Yes, there is a separate problem around unchecked consumption but it's a different point. We need to buy outdoor equipment to go climbing for instance, so I'd rather Patagonia have a reputation they can justifiably market for ethical manufacturing process and low impact production so that consumers can have a choice (and potentially withold custom from those at the opposite end).

Creating need where it isn't already there is pretty difficult to do - you could argue Apple did it with the smartphone but also argue that was a natural evolution, they just packaged it better. What most marketers aim to do is create preference within an already existing category.

Like it or not you're a participant in this game hundreds of times a day - knowingly or not.

 Blue Straggler 10 Dec 2020
In reply to Robert Durran:

> No I haven't. I said it depends on the marketing.

> It just seems to me that the creation of this "perceived value" is a con.

Dear Robert,

Bless you. I was referring to your 18:35 reply to yorkshireman. He said he works in digital marketing, you said that makes him a con man. Yes, there was a bit about "perceived value" in there, but you looked like you were referring to the job itself, as you were addressing the "worthless" aspect which was in the first part of yorkshireman's post. However, it seems that I did misunderstand, so I thank you for your courteous clarification. Enjoy your day. 

 Neil Williams 10 Dec 2020
In reply to gribble:

I've taken a load of holidays this year with nothing particular to do with them, and I've actually quite enjoyed it - it's a bit like going back to school holidays of just having relaxing, fairly aimless time off, rather than you trying to get the best use possible out of (a smaller number of) days of annual leave as you do when you grow up.

 StefanB 10 Dec 2020
In reply to The New NickB:

Only two noticeable impacts for me:

- Much less travel (for work) which I class as a negative since I considered seeing the world a big perk of my job

- I can be less social without appearing rude (big positive). For once I don't have to come up with excuses to avoid tedious pre-Christmas meetups and I can avoid all the silly hugging and kissing people like to do here in Spain all the time.

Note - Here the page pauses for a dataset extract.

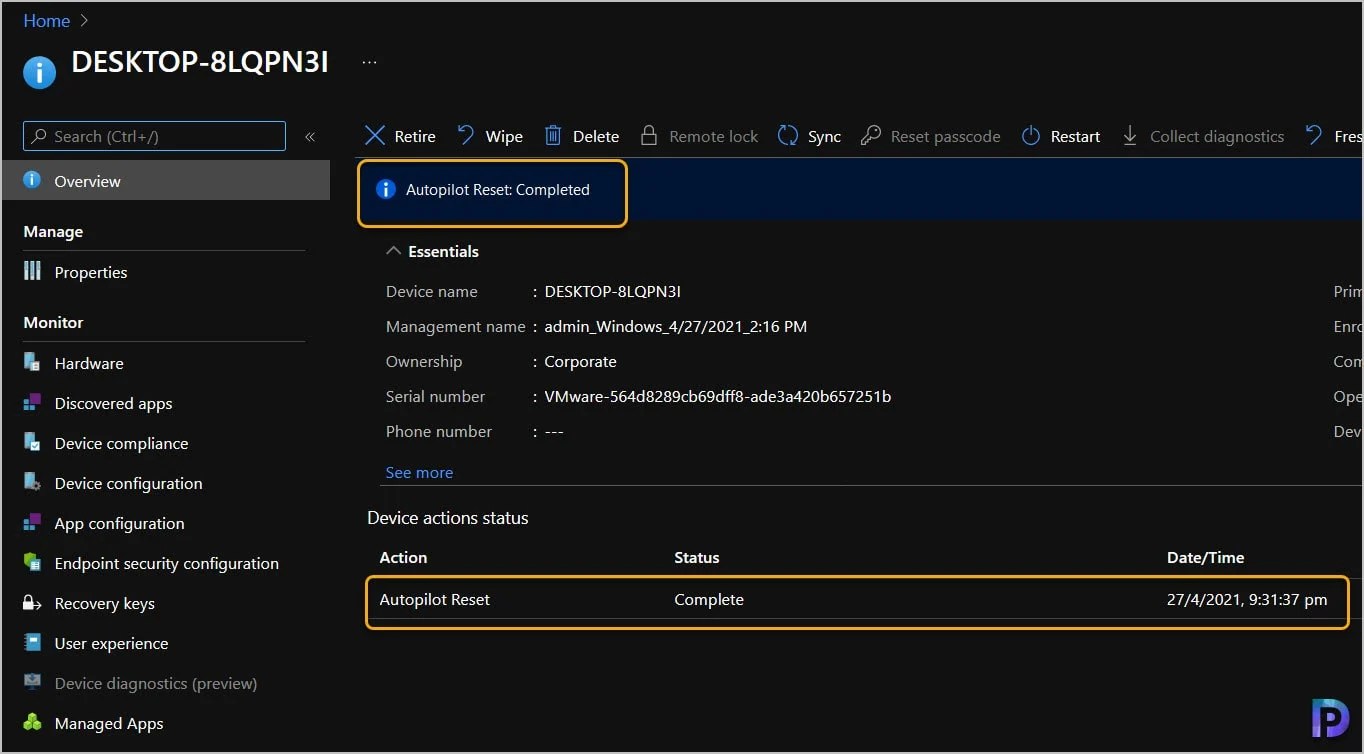Open the ellipsis menu beside the device name
This screenshot has height=754, width=1364.
pyautogui.click(x=369, y=62)
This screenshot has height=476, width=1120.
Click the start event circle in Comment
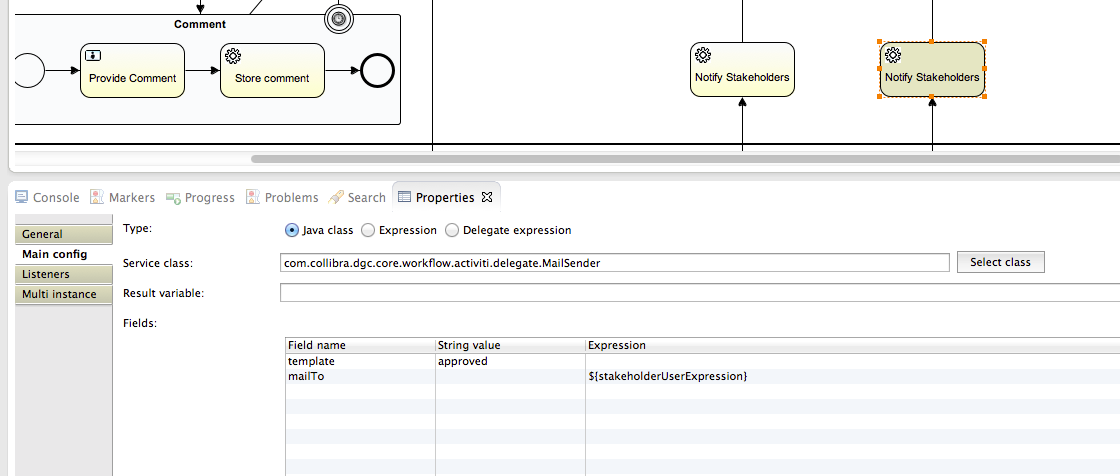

There are other impacts, such as being able to save more money, mainly because I travel less, but I wouldn't call that lifestyle changing. 

 Blue Straggler 10 Dec 2020
In reply to yorkshireman:

Nice post, I agree wholeheartedly. I see so many people say "I never fall for advertising". 

Indeed a regular poster on here has made the claim that he's never ever fallen for marketing, whilst elsewhere praising a certain actress (whose name on a film poster is essentially marketing) AND writing a book that names a brand of dehydrated meals and also refers to purchasing some equipment or clothing based on having seen an advert in a magazine  

 PaulJepson 10 Dec 2020
In reply to The New NickB:

I think it really hammered home that my immediate locality doesn't provide what I want. There was always the option to travel to some good climbing venues, beaches, mountains an hour or two away but when this was taken away and we had to do with what we could travel to on our own steam, it's really made it clear to me that I need to be somewhere within walking/cycling distance of the places I want to be. 

 Lrunner 10 Dec 2020
In reply to PaulJepson:

me too, I live about 90 minutes from the mountains, moving next month to be within 15 minutes. Its made me want to be closer to the stuff I want to be near.

 PaulJepson 10 Dec 2020
In reply to The New NickB:

I also remember a lot of people talking about how they wouldn't be frequently flying short-haul back when this all kicked off in March. I'm now hearing a lot of U-turns with people anxious to get away on holiday as soon as they can. 

I really hope that our air-travel is cut down after this and not that we just go back to normal. Remember, the planet is still trashed. 

 Misha 11 Dec 2020
In reply to CurlyStevo:

There's also flexibility around when you can work, eg instead of working till say 7, finish at say 5 and then do 2 hours after getting back in the evening - something I currently do with going to the wall for example (except it's more like finish at 8, go the wall, come back and do another couple of hours - but the principle is the same.